(Saved entries)
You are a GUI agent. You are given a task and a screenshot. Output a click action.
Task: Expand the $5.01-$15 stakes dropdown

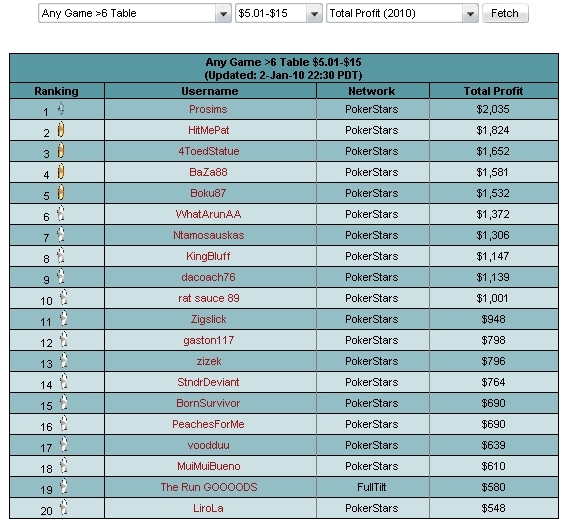(278, 13)
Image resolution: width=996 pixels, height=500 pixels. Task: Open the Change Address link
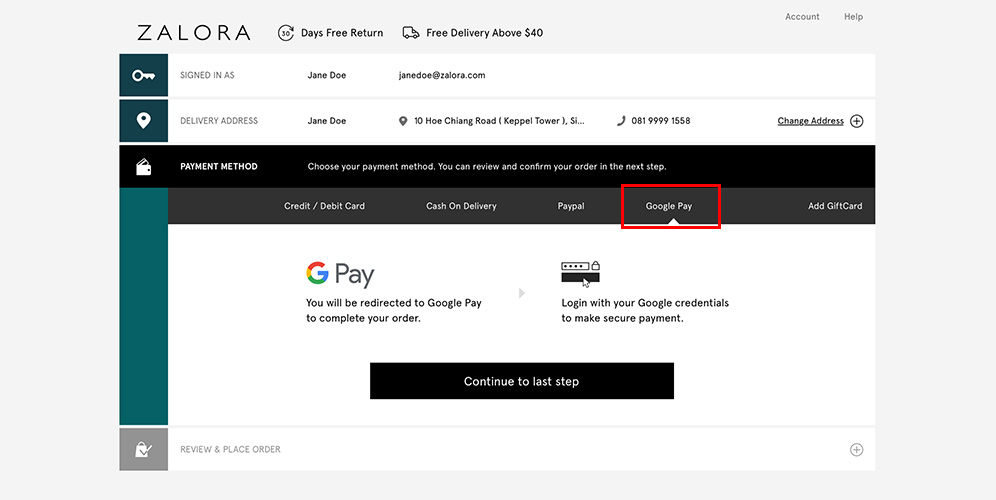(811, 121)
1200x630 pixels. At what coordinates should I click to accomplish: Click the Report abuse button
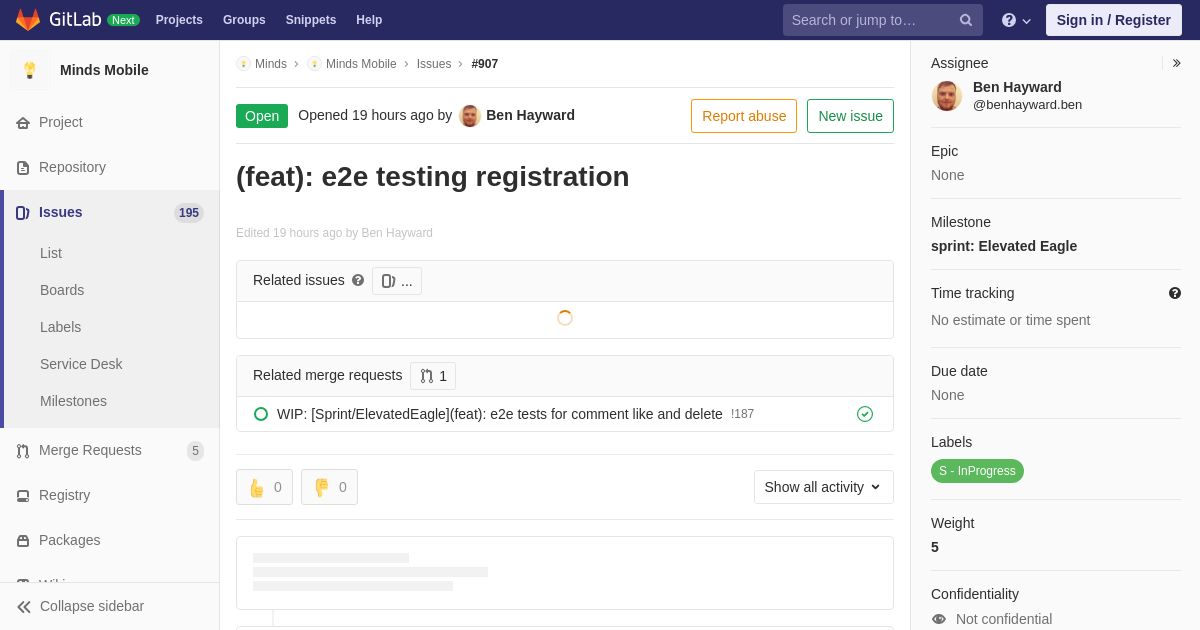point(744,116)
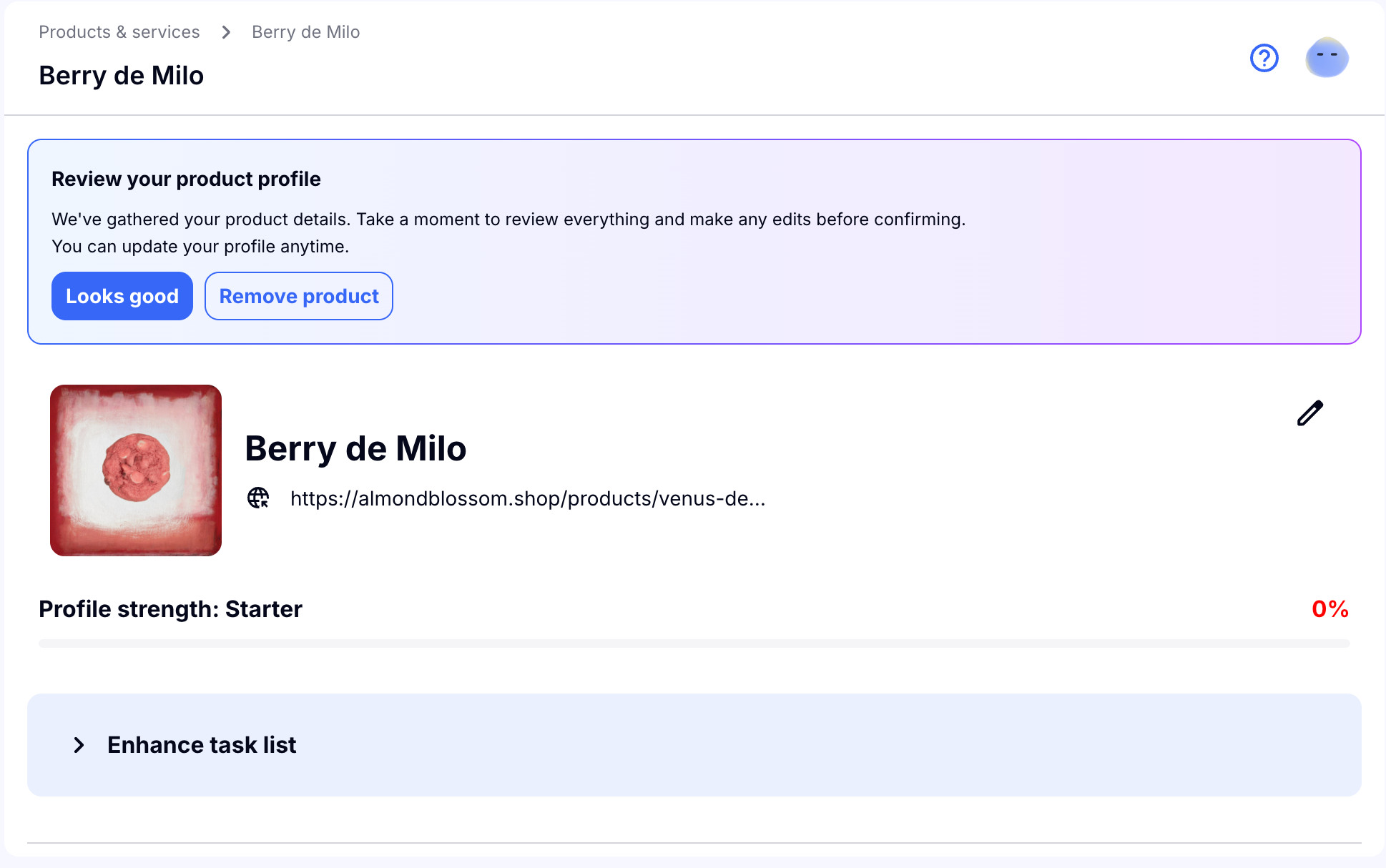Viewport: 1386px width, 868px height.
Task: Confirm with the Looks good button
Action: (122, 296)
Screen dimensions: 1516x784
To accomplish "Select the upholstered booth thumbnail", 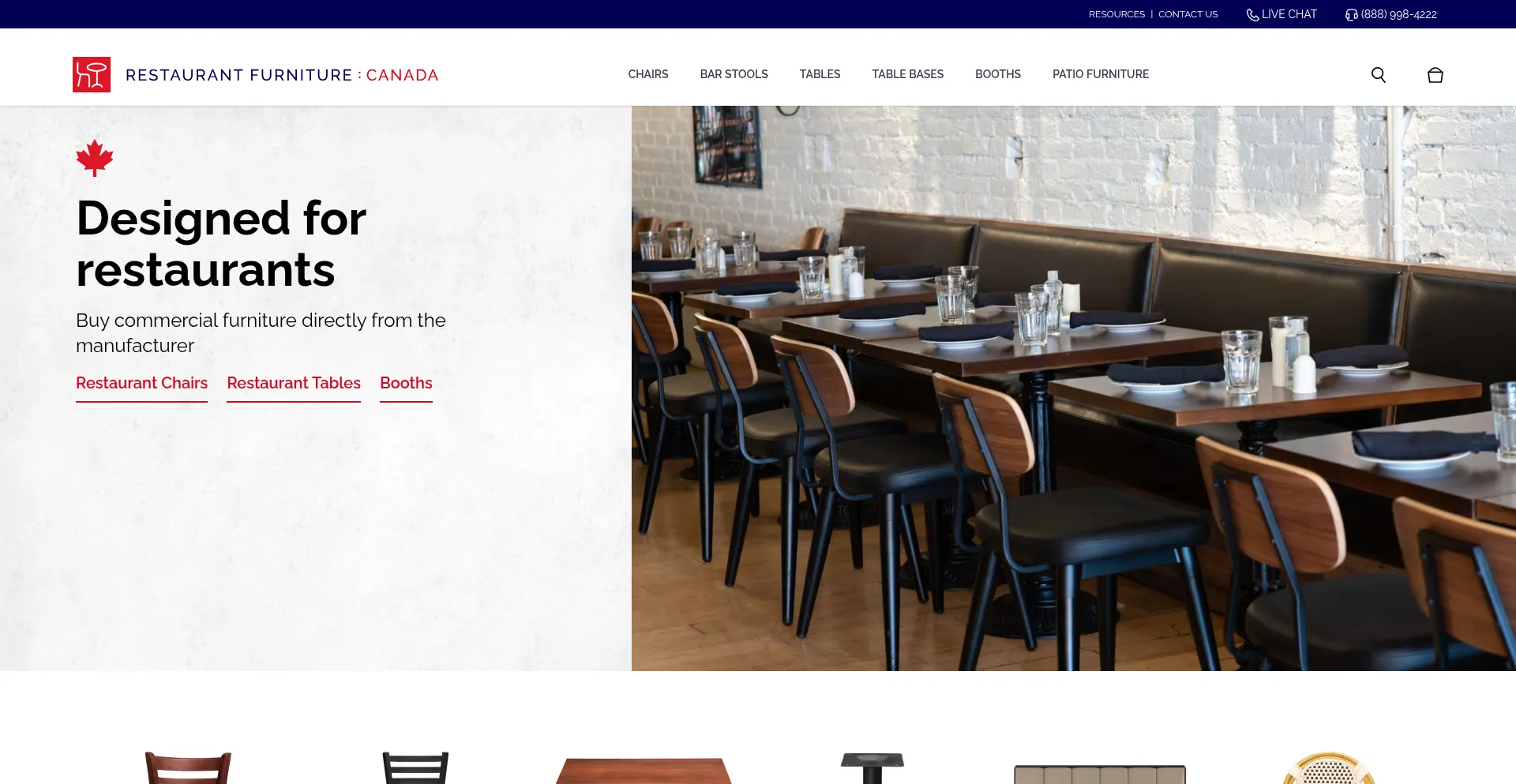I will [x=1100, y=774].
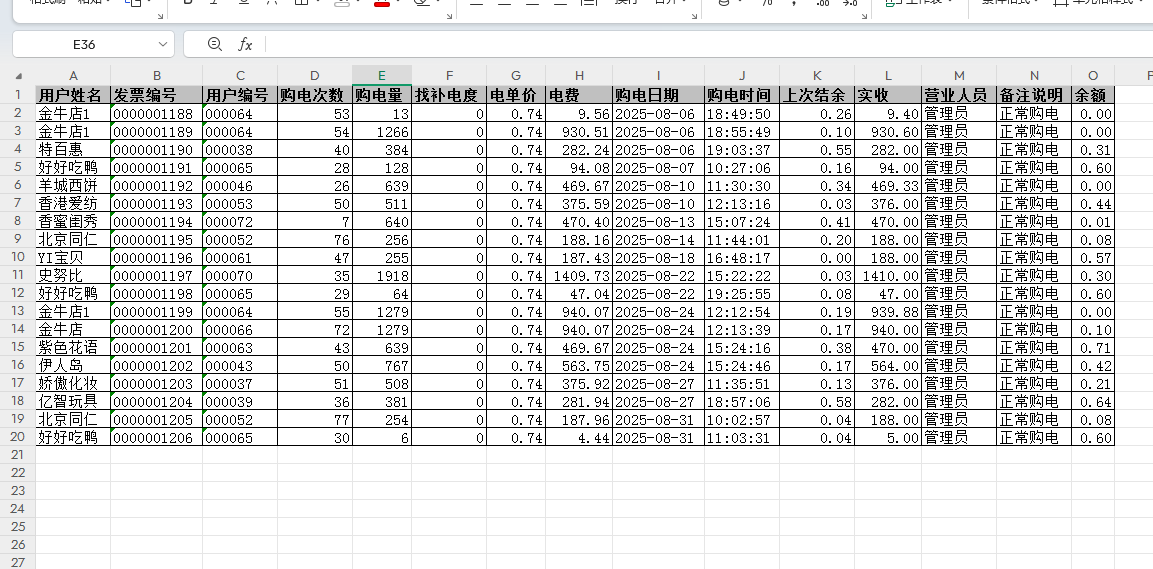Open the alignment group dialog launcher arrow
This screenshot has width=1153, height=569.
694,17
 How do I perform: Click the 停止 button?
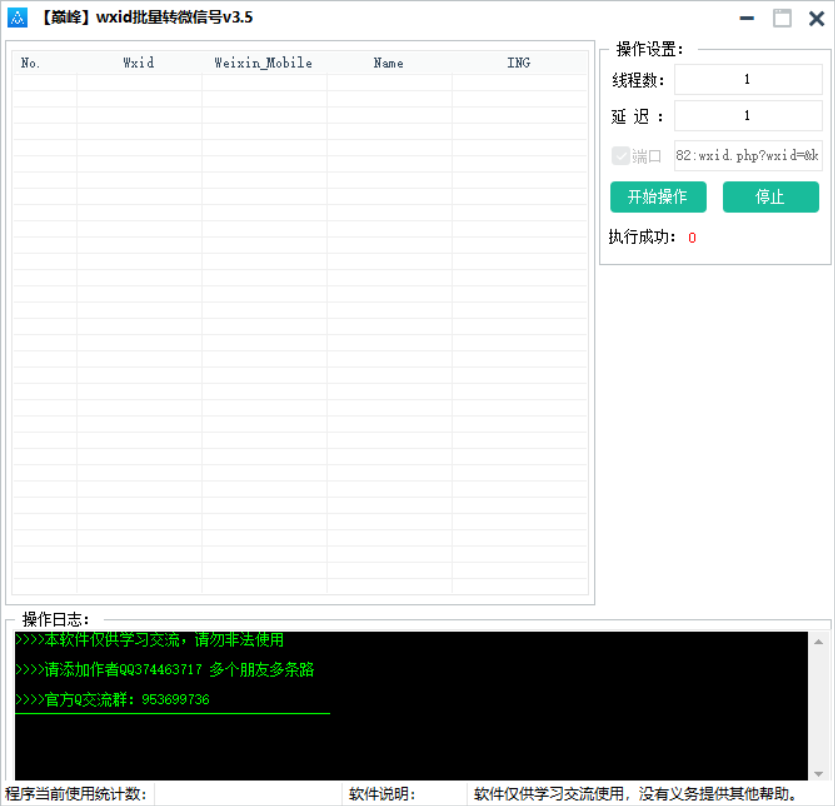point(770,197)
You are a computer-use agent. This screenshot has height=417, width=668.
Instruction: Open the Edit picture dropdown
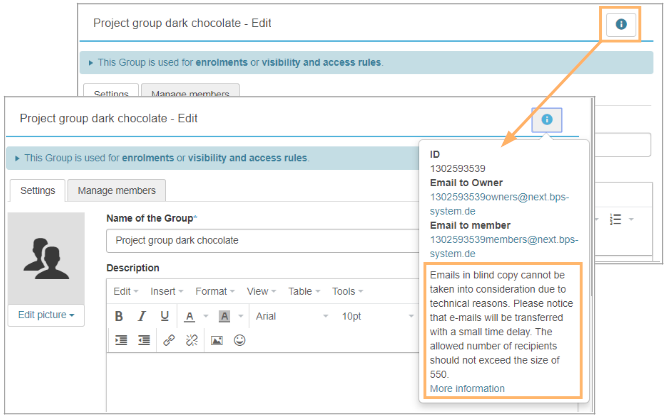tap(47, 315)
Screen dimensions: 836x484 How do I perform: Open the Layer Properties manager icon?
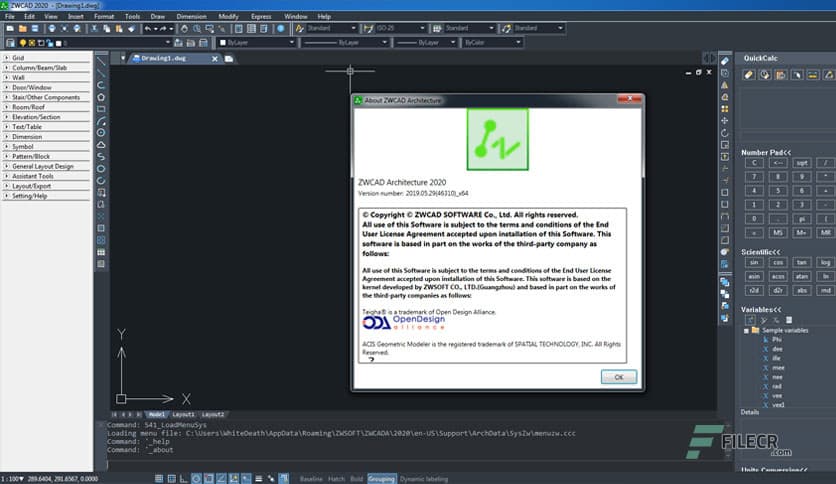(x=9, y=43)
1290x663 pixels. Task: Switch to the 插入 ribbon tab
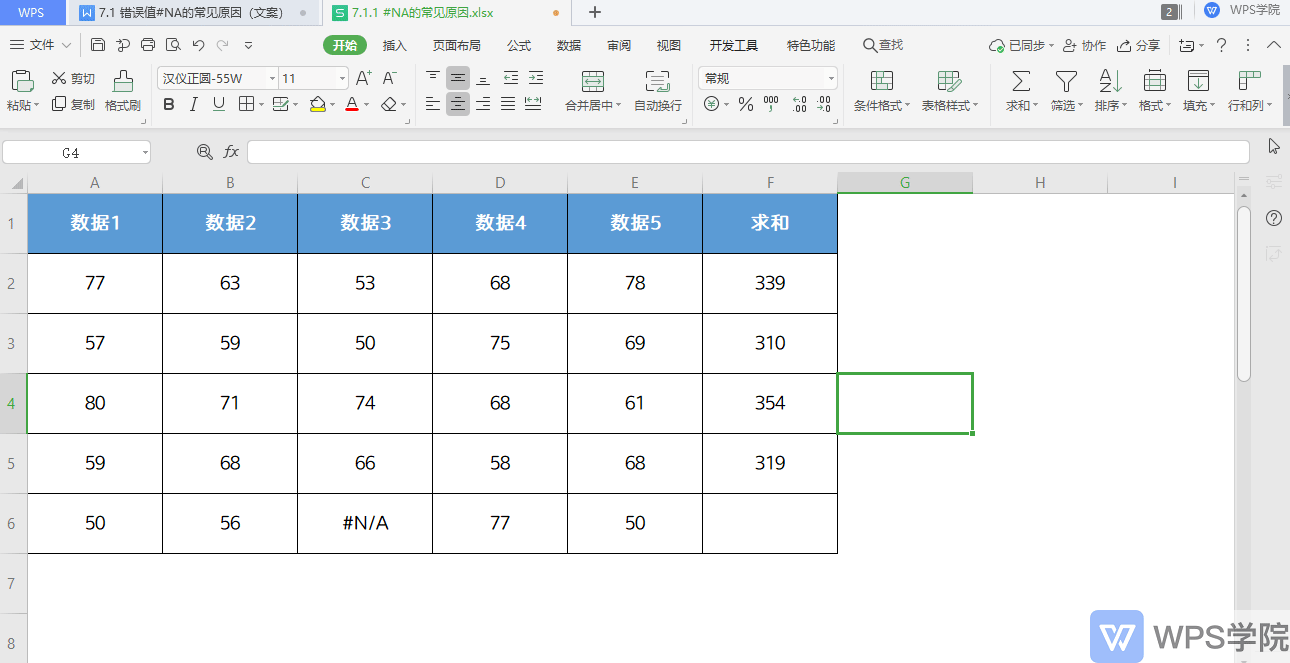[x=395, y=45]
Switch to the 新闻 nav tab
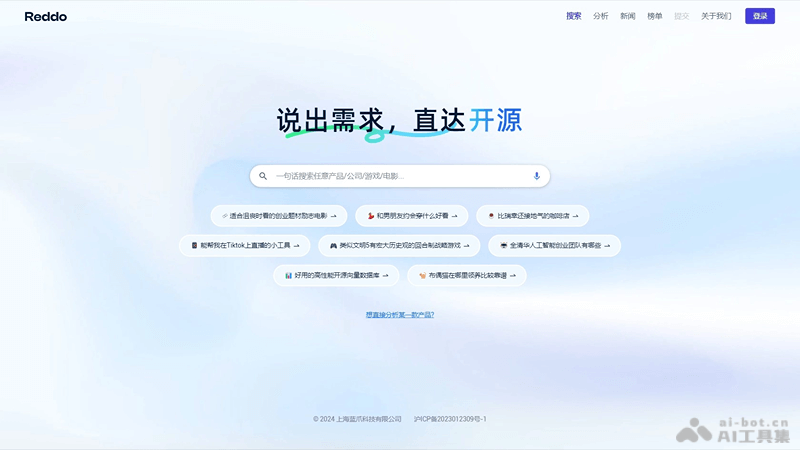800x450 pixels. [x=628, y=16]
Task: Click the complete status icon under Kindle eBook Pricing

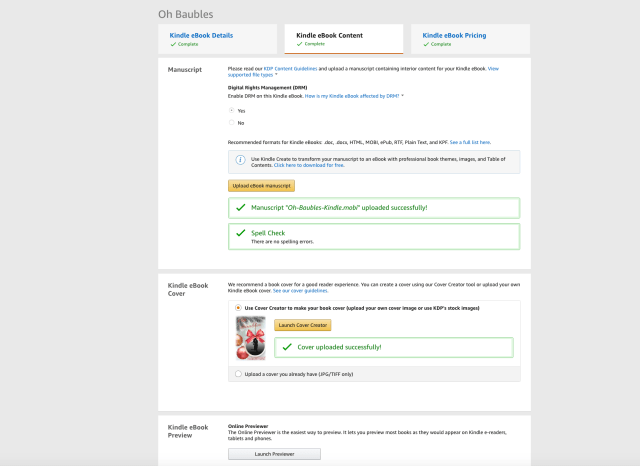Action: point(426,44)
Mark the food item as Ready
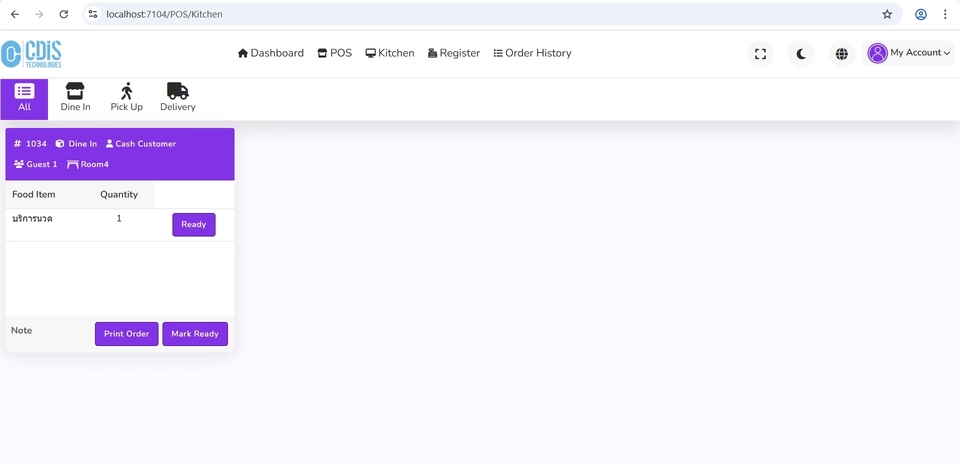960x463 pixels. tap(194, 225)
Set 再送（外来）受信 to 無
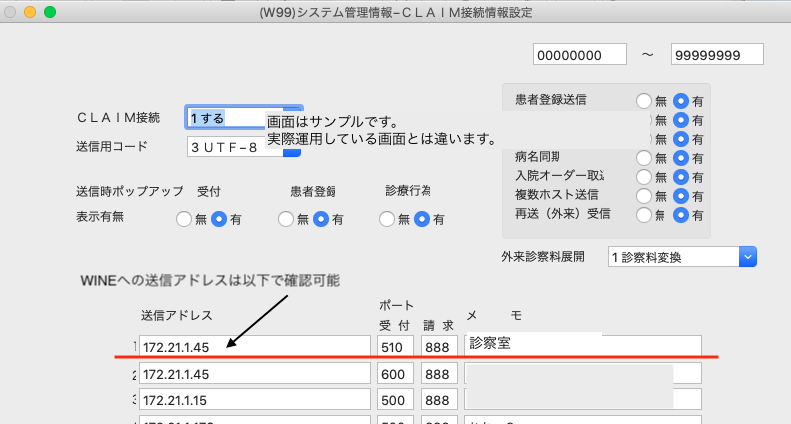The image size is (791, 424). coord(643,215)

TO DO — Check every line in the entries for the word "agent". State how many have it, with no other text.

ANSWER AREA — 2